Throwing Light on Your Car's Headlights and Tail Lights

As a driver, your first consideration is your safety and those of others who are riding with you. Integral to your car's safety measure is its lighting system, which consist of light bulbs and lamps located at the front, rear, and both sides of your car. The lighting system illuminates the roadway and signals your position relative to other vehicles, enhancing your safety, being it in daylight, darkness, or inclement weather that reduces visibility. Headlights and tail lights are beacons that alert other drivers of your presence on the road, and display information that other drivers will be using in directing their own course, relative to the one you are taking.

Consider headlights as extensions of your own eyes: they throw light on what's ahead so you can see and drive better. At night, they also warn the driver. There are two types of headlight construction. In older cars, the headlight and the inner light bulb are in one piece, mounted by a thin metal band held down by screws. You have to replace the entire headlight when one of the components fails. In most cars, the headlight and the bulb inside are built separately, and you can replace either one when it breaks down. To produce the headlight's forward illumination, most cars today employ halogen or tungsten-halogen light bulbs. The light bulb's tungsten filaments are enclosed in a disc of halogen gas like iodine and bromine to make it glow brighter and last longer. Another source of light are xenon headlights. These high-intensity discharge lamps use metal halide instead of tungsten and give off a bluish tint. Light emitting diodes or LEDs, which are increasingly used in signal lights, are being developed as headlights for cars and will debut on the 2007 Lexus LS 600h / LS 600h L. Replacing a malfunctioning headlight is easy but be careful: wear goggles and makes sure the headlight has cooled down before touching it.

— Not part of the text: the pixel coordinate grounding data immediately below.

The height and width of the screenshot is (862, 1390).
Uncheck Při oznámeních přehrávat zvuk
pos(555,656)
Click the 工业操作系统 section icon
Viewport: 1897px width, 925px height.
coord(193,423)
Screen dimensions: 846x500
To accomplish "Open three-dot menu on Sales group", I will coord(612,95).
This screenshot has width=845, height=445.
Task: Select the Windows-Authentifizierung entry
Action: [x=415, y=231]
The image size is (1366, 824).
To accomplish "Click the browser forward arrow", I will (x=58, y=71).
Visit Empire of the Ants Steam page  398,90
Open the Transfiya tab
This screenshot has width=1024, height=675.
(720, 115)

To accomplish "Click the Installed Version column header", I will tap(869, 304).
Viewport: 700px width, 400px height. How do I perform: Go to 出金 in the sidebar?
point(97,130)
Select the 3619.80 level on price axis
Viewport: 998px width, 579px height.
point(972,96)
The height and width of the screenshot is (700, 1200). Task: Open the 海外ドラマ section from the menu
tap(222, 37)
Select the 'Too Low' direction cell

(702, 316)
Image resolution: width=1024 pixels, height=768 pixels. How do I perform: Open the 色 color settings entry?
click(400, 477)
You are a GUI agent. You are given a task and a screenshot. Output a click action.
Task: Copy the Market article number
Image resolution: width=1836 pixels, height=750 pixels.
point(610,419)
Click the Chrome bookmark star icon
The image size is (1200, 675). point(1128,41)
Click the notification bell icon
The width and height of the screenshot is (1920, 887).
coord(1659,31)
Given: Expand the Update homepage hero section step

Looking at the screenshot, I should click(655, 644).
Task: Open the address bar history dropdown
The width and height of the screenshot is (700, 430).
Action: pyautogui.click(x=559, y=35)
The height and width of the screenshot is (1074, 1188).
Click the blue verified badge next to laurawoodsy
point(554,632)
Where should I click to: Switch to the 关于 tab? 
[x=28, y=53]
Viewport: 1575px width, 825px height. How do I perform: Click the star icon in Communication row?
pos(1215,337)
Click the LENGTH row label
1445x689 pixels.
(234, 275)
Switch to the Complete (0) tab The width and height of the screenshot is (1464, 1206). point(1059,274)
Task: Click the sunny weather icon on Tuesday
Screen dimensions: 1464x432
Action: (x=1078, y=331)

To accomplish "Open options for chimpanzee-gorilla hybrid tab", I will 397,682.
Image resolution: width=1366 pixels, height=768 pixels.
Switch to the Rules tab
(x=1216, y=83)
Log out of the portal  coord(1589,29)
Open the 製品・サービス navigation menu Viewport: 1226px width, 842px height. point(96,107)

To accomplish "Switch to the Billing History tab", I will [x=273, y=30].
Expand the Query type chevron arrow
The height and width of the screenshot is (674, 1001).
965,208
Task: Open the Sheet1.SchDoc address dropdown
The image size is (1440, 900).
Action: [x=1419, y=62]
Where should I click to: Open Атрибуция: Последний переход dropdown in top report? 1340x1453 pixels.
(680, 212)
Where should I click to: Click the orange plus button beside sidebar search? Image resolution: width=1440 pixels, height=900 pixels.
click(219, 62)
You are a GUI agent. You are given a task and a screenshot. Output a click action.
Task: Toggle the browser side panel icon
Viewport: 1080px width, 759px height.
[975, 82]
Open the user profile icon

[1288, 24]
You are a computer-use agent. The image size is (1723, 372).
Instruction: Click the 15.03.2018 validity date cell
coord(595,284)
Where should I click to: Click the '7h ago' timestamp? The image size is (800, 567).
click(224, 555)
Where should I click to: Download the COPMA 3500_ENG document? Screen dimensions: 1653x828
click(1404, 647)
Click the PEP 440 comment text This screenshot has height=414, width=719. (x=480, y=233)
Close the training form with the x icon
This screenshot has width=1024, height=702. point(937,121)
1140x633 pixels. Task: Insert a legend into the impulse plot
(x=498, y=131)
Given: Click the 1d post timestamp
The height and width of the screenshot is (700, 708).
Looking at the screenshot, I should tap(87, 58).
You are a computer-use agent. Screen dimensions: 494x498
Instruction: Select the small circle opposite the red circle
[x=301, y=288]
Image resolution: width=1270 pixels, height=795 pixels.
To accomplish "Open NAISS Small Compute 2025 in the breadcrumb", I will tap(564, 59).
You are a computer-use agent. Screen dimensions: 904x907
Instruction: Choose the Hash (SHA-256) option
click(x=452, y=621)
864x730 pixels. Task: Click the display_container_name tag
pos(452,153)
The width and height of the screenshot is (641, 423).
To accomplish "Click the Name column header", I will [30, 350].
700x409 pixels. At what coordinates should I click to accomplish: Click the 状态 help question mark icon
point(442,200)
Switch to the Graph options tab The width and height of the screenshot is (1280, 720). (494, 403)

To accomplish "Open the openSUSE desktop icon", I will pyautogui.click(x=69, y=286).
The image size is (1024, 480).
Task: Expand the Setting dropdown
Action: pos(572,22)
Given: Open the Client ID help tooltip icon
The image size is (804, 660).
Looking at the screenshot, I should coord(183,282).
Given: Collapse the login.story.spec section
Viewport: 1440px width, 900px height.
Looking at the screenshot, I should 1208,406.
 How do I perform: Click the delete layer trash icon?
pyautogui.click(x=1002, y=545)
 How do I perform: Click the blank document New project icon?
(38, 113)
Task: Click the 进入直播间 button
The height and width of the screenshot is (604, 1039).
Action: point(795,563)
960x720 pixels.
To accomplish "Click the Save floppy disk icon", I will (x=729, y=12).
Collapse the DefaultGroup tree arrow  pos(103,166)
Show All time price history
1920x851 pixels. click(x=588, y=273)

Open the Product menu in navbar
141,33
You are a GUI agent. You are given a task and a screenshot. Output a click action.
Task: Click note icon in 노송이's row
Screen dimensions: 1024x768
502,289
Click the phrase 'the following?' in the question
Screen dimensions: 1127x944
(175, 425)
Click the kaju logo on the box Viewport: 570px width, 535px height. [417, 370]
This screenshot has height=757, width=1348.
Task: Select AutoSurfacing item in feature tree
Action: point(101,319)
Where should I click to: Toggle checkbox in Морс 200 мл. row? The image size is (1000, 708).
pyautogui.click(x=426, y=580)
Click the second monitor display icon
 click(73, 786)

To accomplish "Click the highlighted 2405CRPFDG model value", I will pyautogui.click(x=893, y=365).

Tail lights, also known as tail lamps, are mounted on either side of your car's rear. Tail lights can be either stand-alone or combined in a frame together with several conspicuous devices like turn lights and brake lights. Your car's tail lights provide rear illumination at night as a safety precaution and are required by law to emit only red light. When combined with other rear lights, the tail lights are designed to be dimmer than the brake lights so as not to confuse other drivers. There is also the signal light or turn light that blinks yellow when you are turning left or right, while putting your car in reverse lights up the reverse lamp. Another part of the rear lighting system is the parking light. Originally intended to warn other drivers on the road when a car is at rest, parking lights are now used to augment the car's lighting system, making it safer to drive at night.

Take the time to check if all your car's lighting system are working and replace bulbs that have become dimmed or broken. Do this not only because the law requires it, but because you value your safety and those of other drivers on the road.